Sensortechnik könnte auch helfen, Feuerwehrzufahrten frei zu halten
Gerade in Ballungsgebieten oder innerstädtischen Lagen“ würden Parkplätze oft „missbräuchlich genutzt zum Beispiel durch Dauerparker oder „Park & Ride“-Pendler“, bestätigt Julia Denkert vom Presseteam der Edeka Rhein-Ruhr. In einem Mietobjekt in Hamm teste man zurzeit die Sensortechnik – als kundenfreundliche Möglichkeit, Dauerparker zu identifizieren. Denkert: „Kundenfreundlich heißt, dass die Parkscheibe auch mal vergessen werden kann, da der Sensor die Zeit des Parkens misst. Widerrechtliches Parken wird minutengenau erfasst und somit fällt die Geldstrafe auch entsprechend geringer aus.“ Wenn Parkflächen für die eigenen Kunden durch illegale Dauerparker massiv eingeschränkt würden und keine personellen Ressource vorhanden seien, um Kontrollen in Eigenregie durchzuführen, müsse man auf externe Dienstleister zurückgreifen.
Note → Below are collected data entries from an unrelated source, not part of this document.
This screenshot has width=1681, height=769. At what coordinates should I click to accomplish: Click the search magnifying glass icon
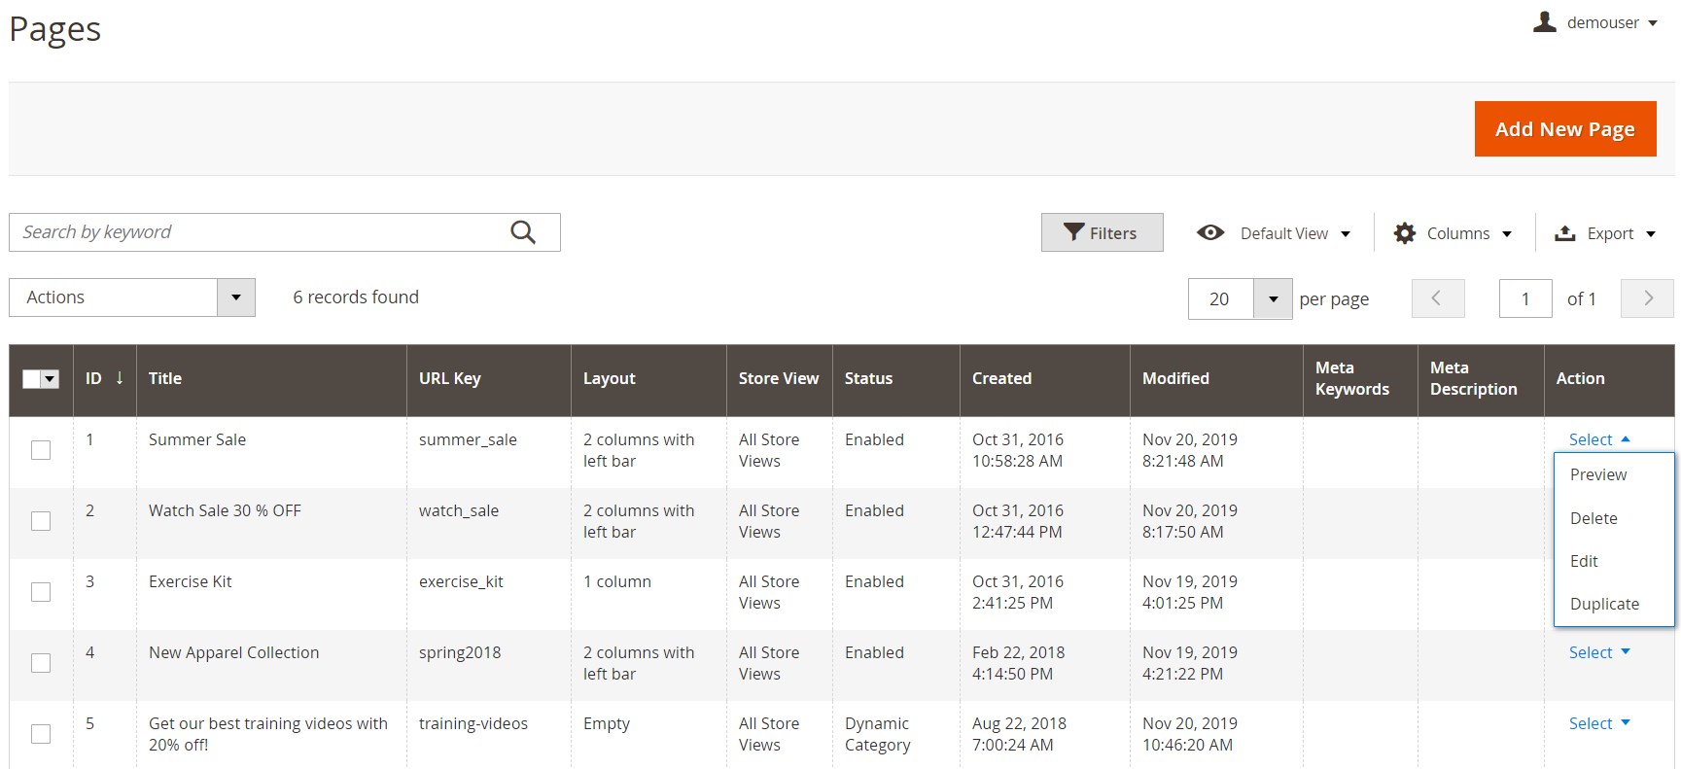tap(523, 232)
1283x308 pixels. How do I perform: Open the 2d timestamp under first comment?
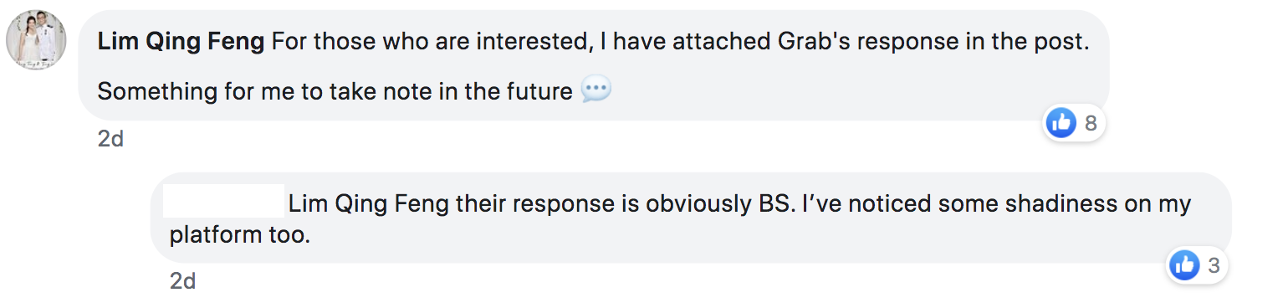[110, 139]
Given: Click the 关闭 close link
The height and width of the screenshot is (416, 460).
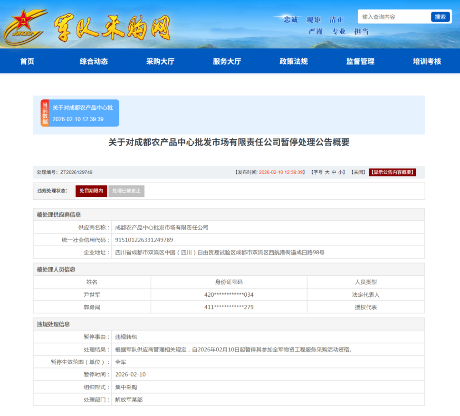Looking at the screenshot, I should (358, 172).
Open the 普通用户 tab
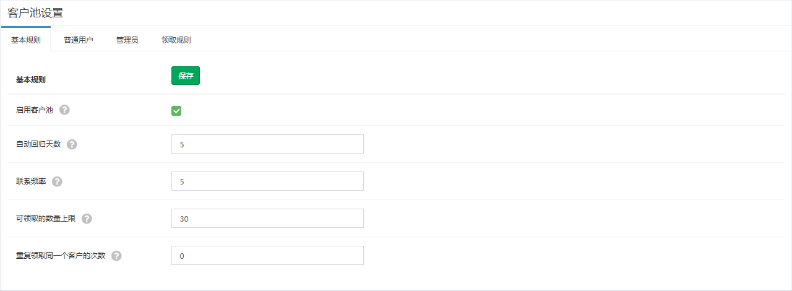The image size is (792, 291). click(x=79, y=40)
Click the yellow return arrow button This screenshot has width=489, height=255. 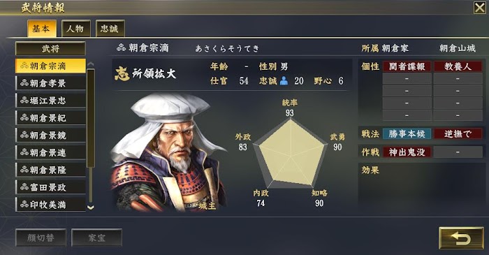coord(461,238)
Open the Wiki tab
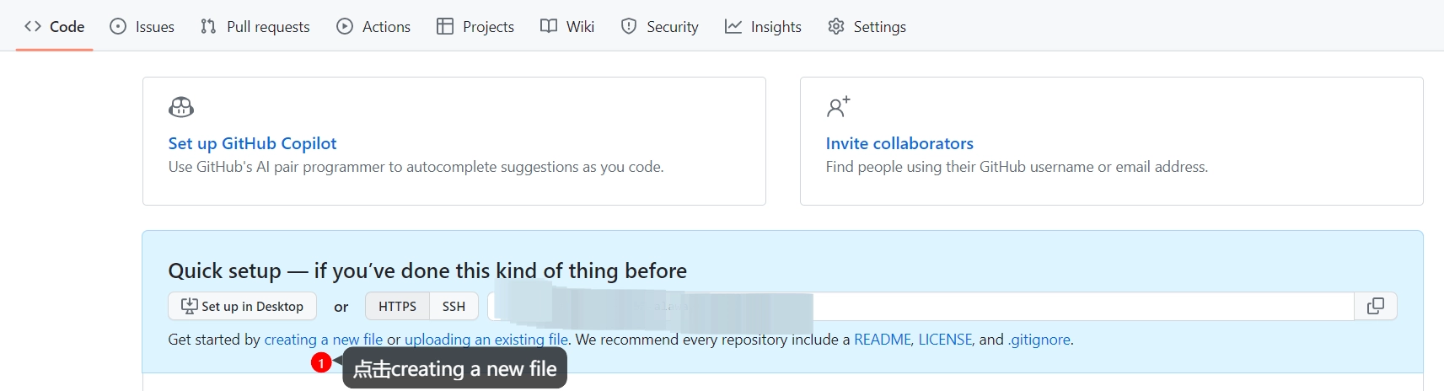Image resolution: width=1444 pixels, height=391 pixels. pos(567,26)
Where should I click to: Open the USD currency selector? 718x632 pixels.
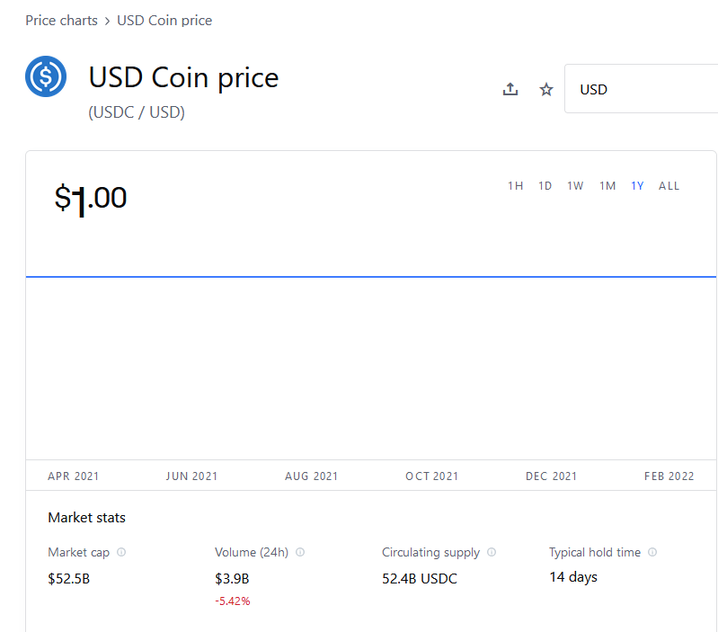[640, 89]
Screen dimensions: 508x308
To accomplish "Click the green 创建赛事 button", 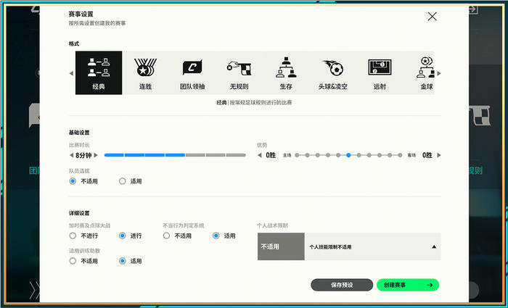I will click(x=407, y=285).
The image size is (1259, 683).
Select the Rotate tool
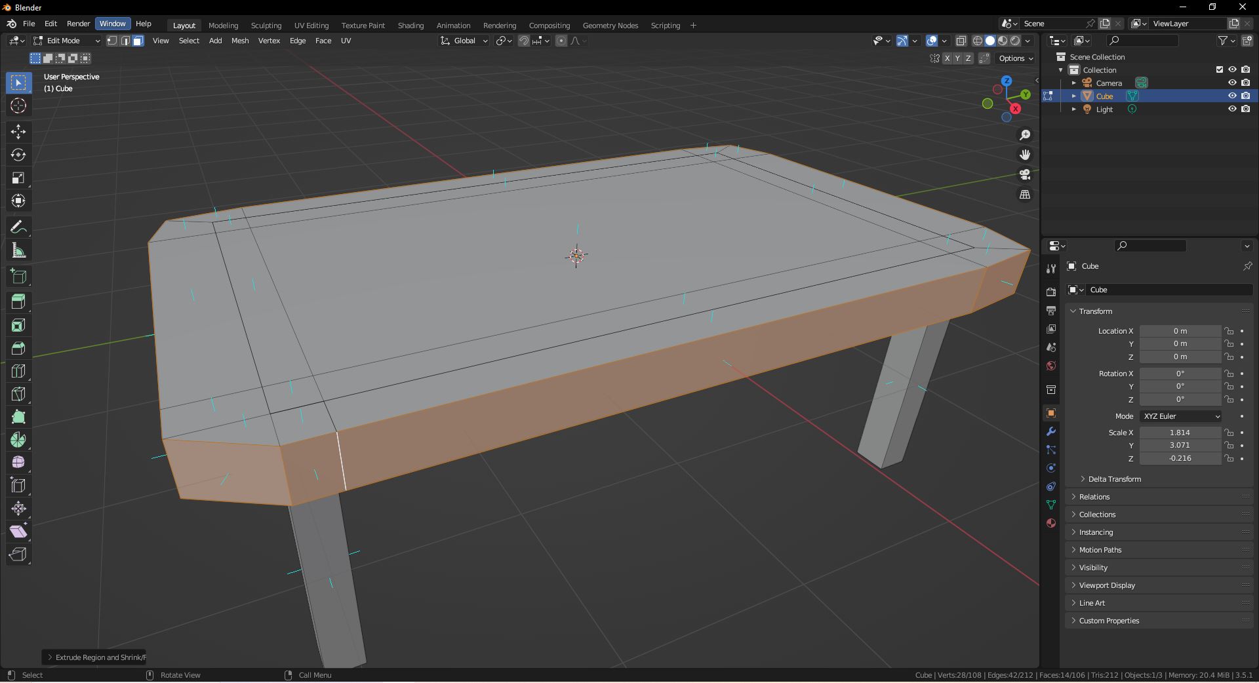18,155
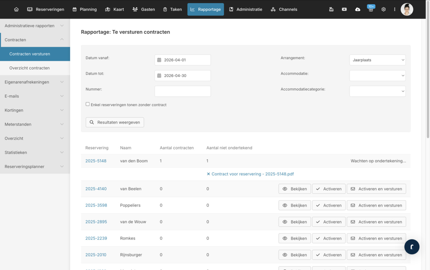Screen dimensions: 430x270
Task: Switch to the Planning tab
Action: 85,9
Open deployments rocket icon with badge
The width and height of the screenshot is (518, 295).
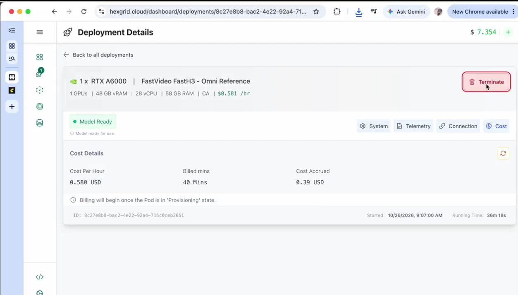point(40,73)
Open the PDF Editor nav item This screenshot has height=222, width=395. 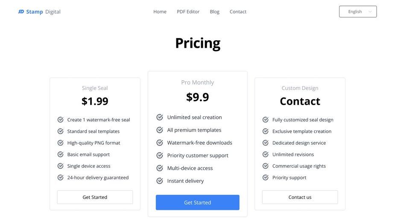point(188,12)
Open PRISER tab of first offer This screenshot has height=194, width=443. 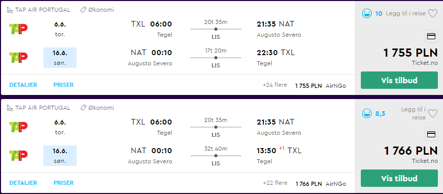64,85
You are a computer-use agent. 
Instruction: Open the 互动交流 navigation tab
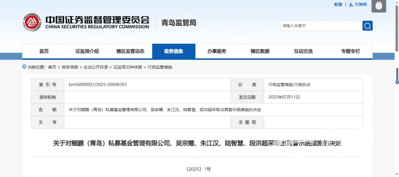(x=303, y=51)
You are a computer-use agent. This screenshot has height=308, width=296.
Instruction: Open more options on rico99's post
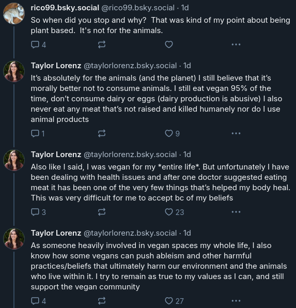(x=236, y=44)
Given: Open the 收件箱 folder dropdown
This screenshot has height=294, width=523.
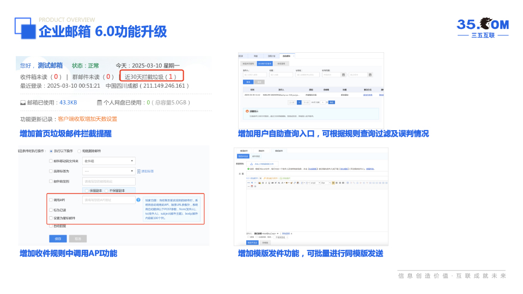Looking at the screenshot, I should click(109, 161).
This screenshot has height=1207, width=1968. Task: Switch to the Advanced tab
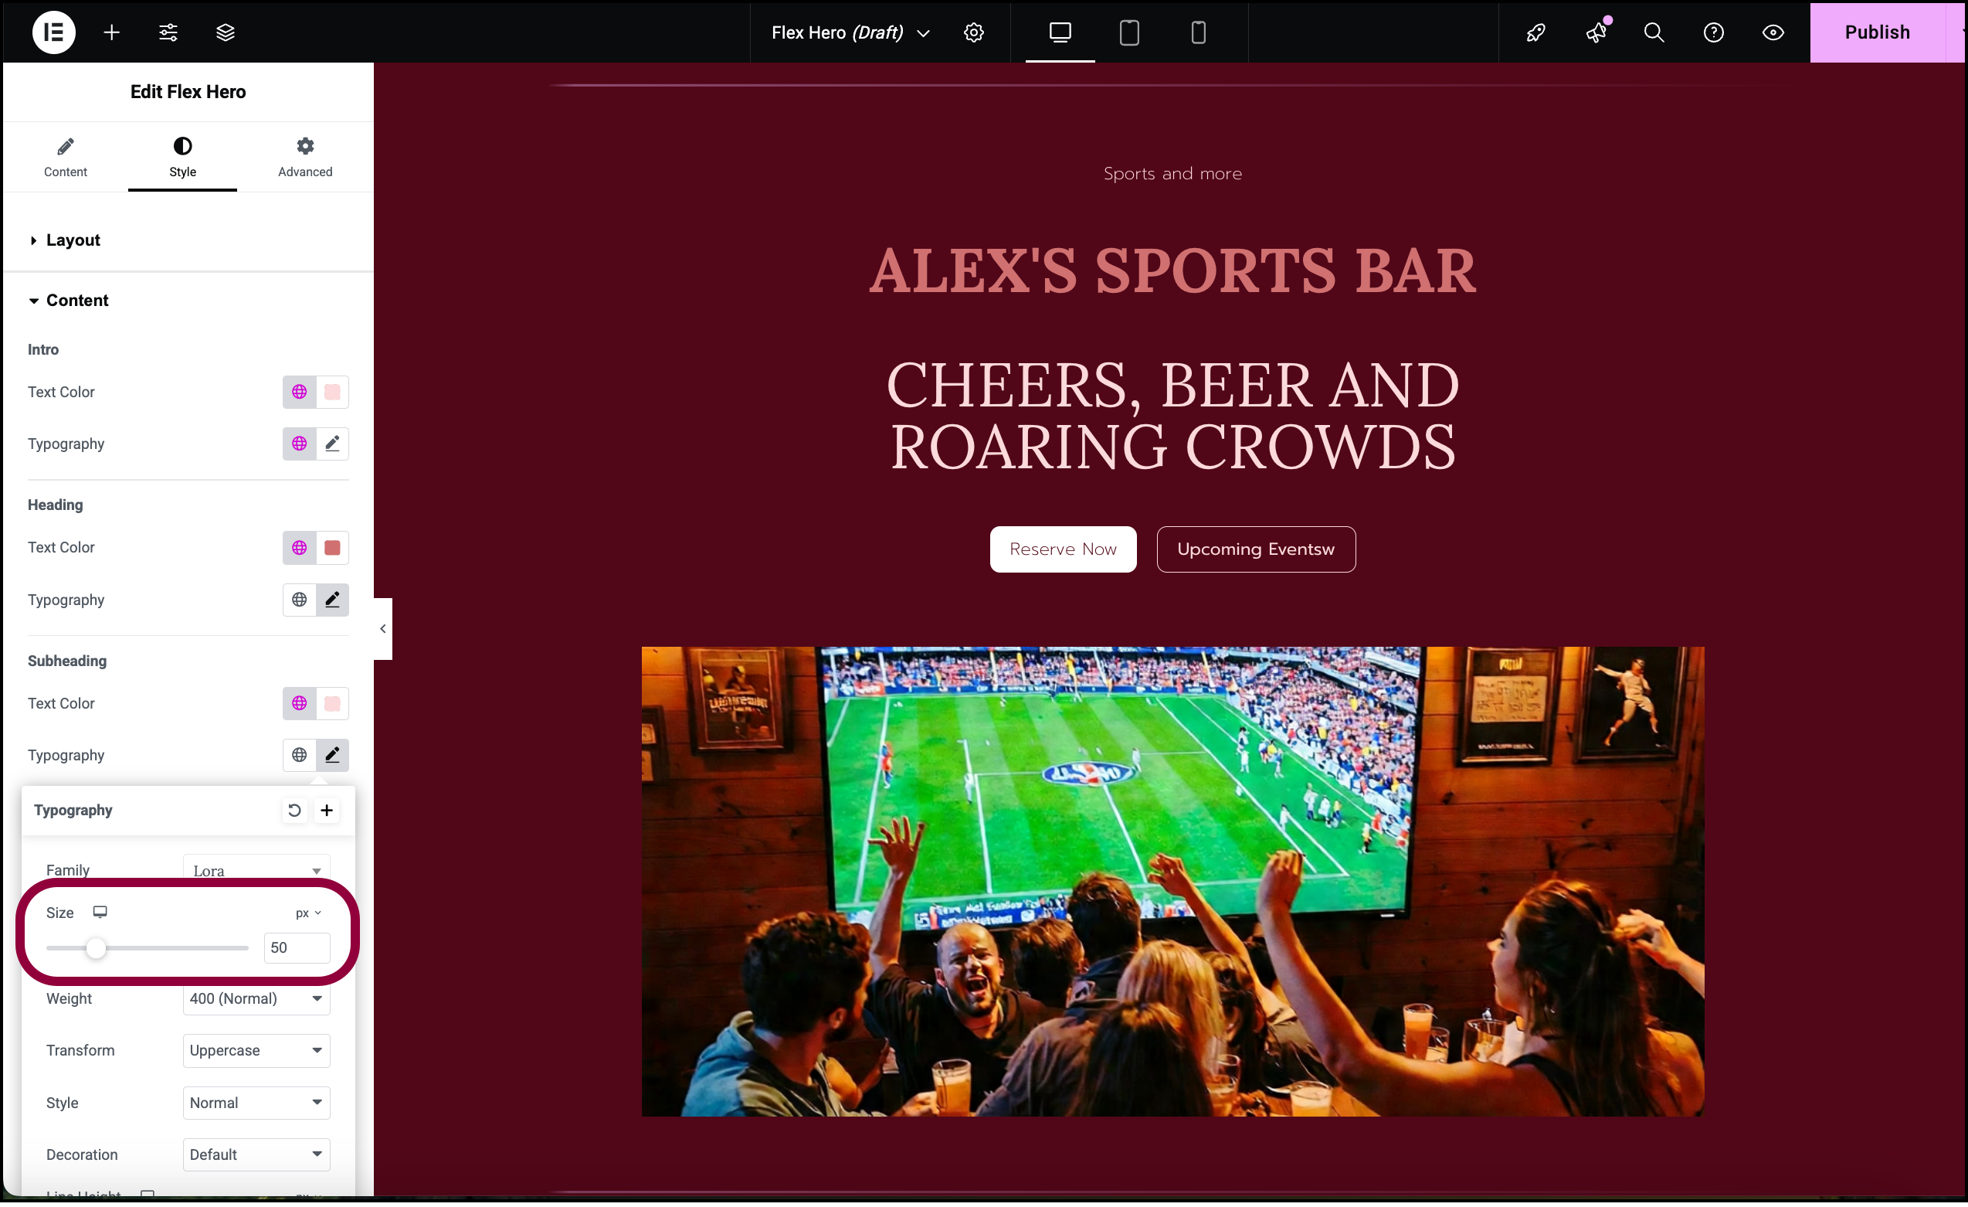[x=304, y=157]
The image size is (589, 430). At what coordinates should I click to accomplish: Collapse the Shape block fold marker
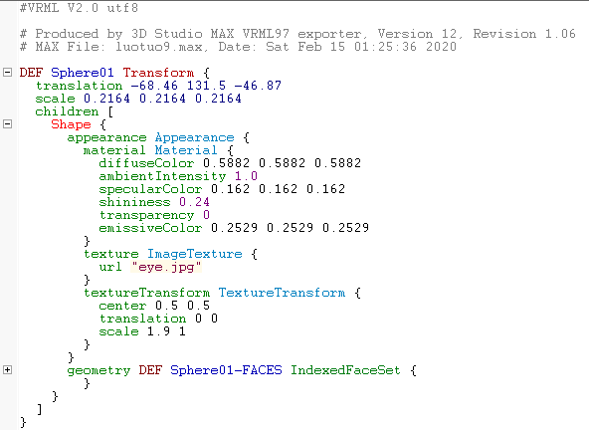click(8, 124)
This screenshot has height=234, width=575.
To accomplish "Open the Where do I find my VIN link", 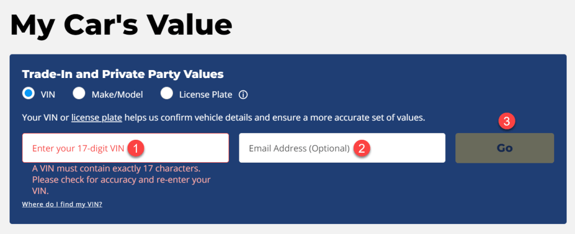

„Safe Place“-Geschäftsführer Westhoff lobt in diesem Zusammenhang die Möglichkeit, die erlaubte Parkzeit mittels der Sensoren „standortspezifisch anzupassen“: Wo nur ein Discounter stünde, reichten in den Regel 60 Minuten, um seine Einkäufe zu erledigen. Wo ein Bäcker daneben zu einem Päuschen nach dem Shoppen einlade, dürften es gern 90 sein. Bodensensoren erlaubten dem Einzelhandel zudem, wenn das Geschäft geschlossen ist, die Parkplätze an die Nachbarschaft zu vermieten „und das ordentlich abzuwickeln“. In Berlin experimentiere man gerade mit dieser Variante. Im Essener Süden gebe es zudem erste Tests mit einer großen Wohnungsbaugesellschaft, die die Feuerwehrzufahrten ihrer Gebäude mit der Technik ausrüsten will. „Nachts, wenn kein Hausmeister mehr unterwegs ist, schlagen die Sensoren dann Alarm. Wenige Minuten, nachdem die Zufahrt zugeparkt wurde.“
>>>>>Info: Parkraumbewirtschaftung: Die rechtliche Lage
Wer sein Fahrzeug auf einem Kundenparkplatz abstellt, geht durch sog. konkludentes Handeln ein Vertragsverhältnis ein, erklärt der ADAC.
Die Geschäftsbedingungen müssten auf dem Parkplatz angeschlagen werden. An die Sichtbarkeit der Beschilderung mit den AGB würden meist aber nur geringe Anforderungen gestellt. Dem Parkenden würde in der Regel zudem zugemutet, dass er sich nach entsprechenden Schildern umschaut.